Pixel coordinate grounding data:
[Start of Attachment]
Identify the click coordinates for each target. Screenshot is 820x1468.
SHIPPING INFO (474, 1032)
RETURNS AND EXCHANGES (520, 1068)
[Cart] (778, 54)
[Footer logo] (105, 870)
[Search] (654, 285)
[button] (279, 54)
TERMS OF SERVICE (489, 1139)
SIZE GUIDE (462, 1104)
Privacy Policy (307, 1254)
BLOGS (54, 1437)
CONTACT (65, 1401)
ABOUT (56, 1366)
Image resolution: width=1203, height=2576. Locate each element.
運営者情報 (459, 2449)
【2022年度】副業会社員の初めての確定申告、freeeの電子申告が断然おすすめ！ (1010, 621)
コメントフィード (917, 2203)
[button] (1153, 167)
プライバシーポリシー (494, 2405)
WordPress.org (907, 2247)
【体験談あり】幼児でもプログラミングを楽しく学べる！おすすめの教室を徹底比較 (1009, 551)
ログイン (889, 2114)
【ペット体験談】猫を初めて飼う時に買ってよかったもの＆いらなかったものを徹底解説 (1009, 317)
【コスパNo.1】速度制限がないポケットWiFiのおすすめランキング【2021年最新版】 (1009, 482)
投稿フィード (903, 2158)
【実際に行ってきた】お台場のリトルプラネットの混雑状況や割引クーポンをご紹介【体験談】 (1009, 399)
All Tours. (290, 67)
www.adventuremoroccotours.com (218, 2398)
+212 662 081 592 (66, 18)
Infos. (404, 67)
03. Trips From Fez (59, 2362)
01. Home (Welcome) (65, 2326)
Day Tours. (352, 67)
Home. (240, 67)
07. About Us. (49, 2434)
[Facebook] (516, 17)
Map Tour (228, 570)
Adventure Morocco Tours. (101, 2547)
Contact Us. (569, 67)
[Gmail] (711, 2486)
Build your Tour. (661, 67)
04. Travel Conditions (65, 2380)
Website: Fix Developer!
[End of Attachment]
Working from the data above, extract solely the lines from the one containing "SIZE GUIDE (462, 1104)" through the one containing "ログイン (889, 2114)", exactly as they appear, both included.

■ YOUR SOLUTION ■
SIZE GUIDE (462, 1104)
Privacy Policy (307, 1254)
BLOGS (54, 1437)
CONTACT (65, 1401)
ABOUT (56, 1366)
Image resolution: width=1203, height=2576. Locate each element.
運営者情報 (459, 2449)
【2022年度】副業会社員の初めての確定申告、freeeの電子申告が断然おすすめ！ (1010, 621)
コメントフィード (917, 2203)
[button] (1153, 167)
プライバシーポリシー (494, 2405)
WordPress.org (907, 2247)
【体験談あり】幼児でもプログラミングを楽しく学べる！おすすめの教室を徹底比較 (1009, 551)
ログイン (889, 2114)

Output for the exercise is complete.